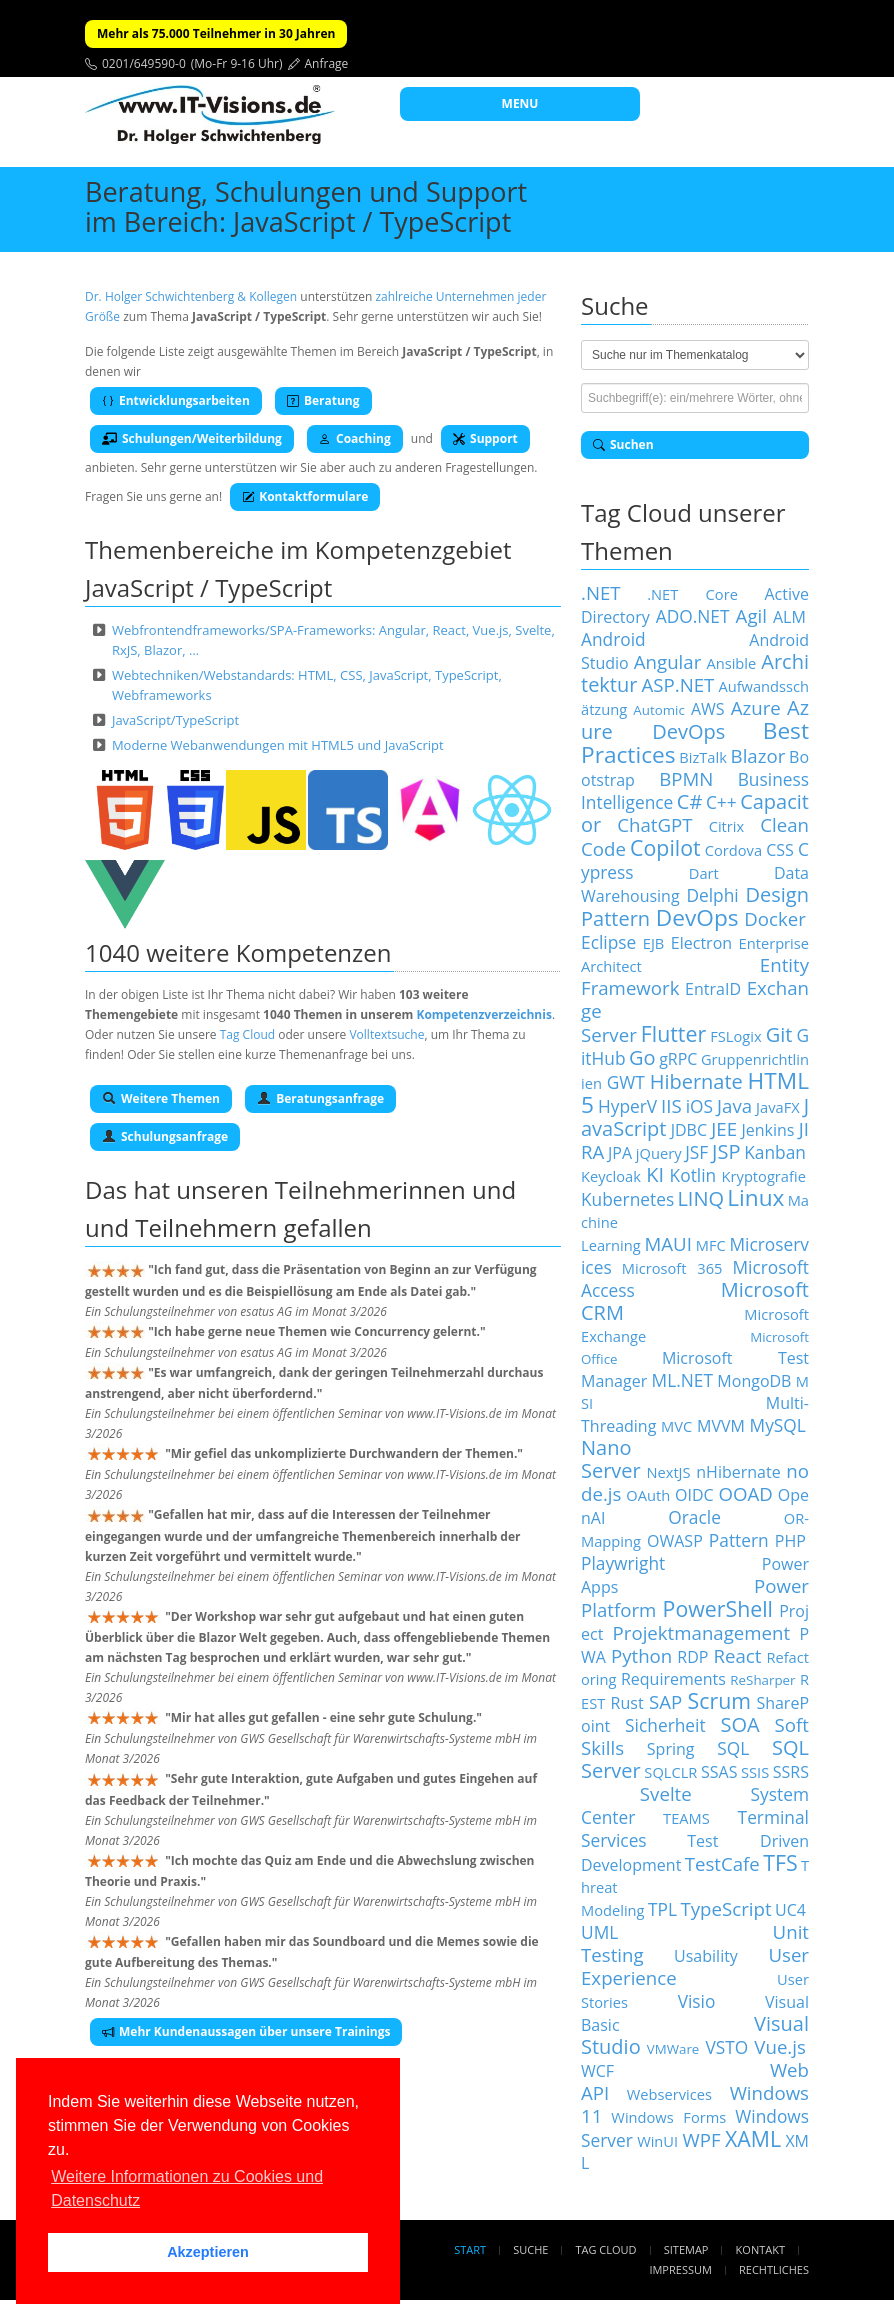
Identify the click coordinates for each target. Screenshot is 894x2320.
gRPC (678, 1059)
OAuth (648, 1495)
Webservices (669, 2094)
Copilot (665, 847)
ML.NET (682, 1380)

________________________

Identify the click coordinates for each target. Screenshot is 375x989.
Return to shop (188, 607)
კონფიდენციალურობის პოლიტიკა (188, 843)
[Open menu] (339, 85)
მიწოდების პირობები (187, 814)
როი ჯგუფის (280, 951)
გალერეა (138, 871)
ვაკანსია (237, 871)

________________________

- Your instructions
Format the lines of the records starting at the line that contains "Screenshot is 375x989." and ending at the line that contains "ვაკანსია (237, 871)" as a JSON list of strings, one string per line, leaving out any blank lines.

- Correct result
[
  "Identify the click coordinates for each target. Screenshot is 375x989.",
  "Return to shop (188, 607)",
  "კონფიდენციალურობის პოლიტიკა (188, 843)",
  "[Open menu] (339, 85)",
  "მიწოდების პირობები (187, 814)",
  "როი ჯგუფის (280, 951)",
  "გალერეა (138, 871)",
  "ვაკანსია (237, 871)"
]